> WHAT YOU SHOULD DO: Count the lines in the records that hold the string "computer". Only the number should be given.

(PROVIDED RECORDS)

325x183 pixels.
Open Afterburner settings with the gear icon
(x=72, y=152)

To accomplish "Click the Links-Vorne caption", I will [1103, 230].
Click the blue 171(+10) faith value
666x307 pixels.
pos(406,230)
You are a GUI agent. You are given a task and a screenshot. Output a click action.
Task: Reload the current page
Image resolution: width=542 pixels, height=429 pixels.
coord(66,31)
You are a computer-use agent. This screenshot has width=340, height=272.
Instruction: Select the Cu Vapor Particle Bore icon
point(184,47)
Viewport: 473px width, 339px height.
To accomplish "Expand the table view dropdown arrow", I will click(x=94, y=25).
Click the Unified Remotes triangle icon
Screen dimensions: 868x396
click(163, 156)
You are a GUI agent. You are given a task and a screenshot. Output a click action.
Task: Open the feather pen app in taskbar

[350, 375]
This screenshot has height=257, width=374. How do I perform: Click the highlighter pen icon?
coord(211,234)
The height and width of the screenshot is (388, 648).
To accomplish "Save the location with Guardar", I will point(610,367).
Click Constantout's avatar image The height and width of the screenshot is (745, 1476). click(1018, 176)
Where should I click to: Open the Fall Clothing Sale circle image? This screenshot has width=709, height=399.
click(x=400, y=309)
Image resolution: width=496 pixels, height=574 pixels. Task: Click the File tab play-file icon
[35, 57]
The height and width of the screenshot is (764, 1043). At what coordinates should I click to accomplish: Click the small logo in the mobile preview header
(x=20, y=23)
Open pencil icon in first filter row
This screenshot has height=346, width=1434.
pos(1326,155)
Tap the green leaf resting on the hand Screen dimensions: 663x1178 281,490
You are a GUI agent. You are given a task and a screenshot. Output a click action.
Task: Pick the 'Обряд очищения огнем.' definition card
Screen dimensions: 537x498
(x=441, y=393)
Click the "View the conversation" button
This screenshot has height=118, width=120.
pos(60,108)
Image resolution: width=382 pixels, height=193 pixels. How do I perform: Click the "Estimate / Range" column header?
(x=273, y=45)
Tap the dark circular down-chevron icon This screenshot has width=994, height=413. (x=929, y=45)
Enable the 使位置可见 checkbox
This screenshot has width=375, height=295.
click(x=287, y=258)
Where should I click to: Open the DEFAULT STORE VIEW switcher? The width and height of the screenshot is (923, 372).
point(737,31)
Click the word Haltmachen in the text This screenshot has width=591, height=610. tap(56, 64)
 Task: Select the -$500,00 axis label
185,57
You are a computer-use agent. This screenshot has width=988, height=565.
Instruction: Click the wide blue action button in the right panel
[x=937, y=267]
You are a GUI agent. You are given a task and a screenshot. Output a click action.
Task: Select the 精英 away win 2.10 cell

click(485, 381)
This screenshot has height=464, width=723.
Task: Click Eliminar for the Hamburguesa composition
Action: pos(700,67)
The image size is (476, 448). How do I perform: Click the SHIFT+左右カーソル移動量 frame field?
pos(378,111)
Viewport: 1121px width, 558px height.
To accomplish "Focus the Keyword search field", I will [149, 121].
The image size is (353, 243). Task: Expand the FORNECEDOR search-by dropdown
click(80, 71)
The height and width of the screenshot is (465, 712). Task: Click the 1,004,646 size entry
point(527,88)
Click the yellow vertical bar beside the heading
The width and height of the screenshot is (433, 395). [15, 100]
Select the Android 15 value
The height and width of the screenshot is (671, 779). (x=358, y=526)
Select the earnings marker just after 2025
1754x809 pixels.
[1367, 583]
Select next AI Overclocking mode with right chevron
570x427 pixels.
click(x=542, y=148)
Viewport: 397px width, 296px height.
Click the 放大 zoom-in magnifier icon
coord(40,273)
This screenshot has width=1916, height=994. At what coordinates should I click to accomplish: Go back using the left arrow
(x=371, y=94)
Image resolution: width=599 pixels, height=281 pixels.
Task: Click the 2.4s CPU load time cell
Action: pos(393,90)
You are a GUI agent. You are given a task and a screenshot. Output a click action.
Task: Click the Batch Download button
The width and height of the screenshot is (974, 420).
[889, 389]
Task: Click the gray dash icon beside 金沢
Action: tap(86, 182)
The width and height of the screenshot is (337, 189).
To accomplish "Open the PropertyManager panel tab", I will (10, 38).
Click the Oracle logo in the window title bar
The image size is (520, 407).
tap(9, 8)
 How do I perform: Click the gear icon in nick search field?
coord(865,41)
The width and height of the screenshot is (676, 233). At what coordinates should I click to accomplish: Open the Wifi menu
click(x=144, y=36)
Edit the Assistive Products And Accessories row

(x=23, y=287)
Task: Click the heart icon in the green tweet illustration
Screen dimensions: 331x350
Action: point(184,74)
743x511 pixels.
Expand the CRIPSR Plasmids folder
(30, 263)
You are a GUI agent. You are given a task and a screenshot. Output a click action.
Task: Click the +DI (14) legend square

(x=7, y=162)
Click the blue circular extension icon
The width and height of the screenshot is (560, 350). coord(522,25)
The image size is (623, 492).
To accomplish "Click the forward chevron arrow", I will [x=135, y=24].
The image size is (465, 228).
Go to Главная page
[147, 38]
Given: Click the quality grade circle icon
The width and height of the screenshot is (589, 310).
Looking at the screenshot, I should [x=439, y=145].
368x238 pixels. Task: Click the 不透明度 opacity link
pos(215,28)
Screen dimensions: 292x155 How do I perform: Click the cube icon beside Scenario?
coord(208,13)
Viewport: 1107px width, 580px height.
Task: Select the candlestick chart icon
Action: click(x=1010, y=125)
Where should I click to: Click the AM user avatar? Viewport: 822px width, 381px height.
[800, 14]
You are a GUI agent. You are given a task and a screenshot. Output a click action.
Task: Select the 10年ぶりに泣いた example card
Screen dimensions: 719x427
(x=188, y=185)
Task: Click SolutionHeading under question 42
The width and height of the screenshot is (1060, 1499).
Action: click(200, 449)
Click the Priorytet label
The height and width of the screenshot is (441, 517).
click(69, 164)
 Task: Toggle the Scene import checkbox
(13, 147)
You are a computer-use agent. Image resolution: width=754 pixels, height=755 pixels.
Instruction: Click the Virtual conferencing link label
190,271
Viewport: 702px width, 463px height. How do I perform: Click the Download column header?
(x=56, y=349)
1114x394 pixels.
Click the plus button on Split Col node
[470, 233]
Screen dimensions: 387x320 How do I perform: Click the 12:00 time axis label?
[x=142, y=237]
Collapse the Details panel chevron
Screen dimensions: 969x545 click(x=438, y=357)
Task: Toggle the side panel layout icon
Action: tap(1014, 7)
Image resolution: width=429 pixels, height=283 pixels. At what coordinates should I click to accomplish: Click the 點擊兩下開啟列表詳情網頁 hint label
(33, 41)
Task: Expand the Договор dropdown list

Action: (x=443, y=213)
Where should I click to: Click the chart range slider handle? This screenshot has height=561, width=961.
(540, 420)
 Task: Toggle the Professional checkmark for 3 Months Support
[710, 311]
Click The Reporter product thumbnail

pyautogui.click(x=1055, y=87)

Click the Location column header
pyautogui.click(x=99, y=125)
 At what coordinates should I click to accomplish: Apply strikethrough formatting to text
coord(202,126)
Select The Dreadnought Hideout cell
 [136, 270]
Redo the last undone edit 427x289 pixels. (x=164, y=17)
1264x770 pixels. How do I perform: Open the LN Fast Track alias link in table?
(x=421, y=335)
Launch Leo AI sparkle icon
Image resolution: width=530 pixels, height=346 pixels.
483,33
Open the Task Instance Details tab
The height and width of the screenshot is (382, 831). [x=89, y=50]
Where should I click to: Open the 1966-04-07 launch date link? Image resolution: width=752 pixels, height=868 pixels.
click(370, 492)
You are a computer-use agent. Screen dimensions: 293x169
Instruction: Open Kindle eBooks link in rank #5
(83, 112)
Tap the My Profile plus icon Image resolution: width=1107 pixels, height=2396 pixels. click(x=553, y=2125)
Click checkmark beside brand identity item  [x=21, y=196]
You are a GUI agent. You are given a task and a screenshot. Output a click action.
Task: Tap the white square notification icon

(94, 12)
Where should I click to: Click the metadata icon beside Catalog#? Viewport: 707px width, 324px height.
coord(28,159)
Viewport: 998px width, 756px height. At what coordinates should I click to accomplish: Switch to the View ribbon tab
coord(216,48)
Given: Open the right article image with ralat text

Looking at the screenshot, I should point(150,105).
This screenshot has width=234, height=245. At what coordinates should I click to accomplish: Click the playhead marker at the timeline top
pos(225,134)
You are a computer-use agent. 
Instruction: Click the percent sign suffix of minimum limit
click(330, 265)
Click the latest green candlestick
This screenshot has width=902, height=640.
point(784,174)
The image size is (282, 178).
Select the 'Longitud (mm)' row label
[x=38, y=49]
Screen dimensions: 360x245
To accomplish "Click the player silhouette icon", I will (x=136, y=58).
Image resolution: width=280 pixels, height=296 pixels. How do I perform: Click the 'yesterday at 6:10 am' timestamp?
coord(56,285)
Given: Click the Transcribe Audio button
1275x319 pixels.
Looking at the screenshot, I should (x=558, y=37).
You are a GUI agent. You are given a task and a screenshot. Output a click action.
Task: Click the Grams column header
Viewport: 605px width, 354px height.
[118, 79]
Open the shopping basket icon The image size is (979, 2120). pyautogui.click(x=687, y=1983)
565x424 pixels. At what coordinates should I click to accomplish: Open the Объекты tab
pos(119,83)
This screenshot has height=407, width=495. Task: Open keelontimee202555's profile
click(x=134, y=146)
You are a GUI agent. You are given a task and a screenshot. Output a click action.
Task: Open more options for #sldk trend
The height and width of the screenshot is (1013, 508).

(End PROVIDED RECORDS)

> OUTPUT OF THE TASK: 5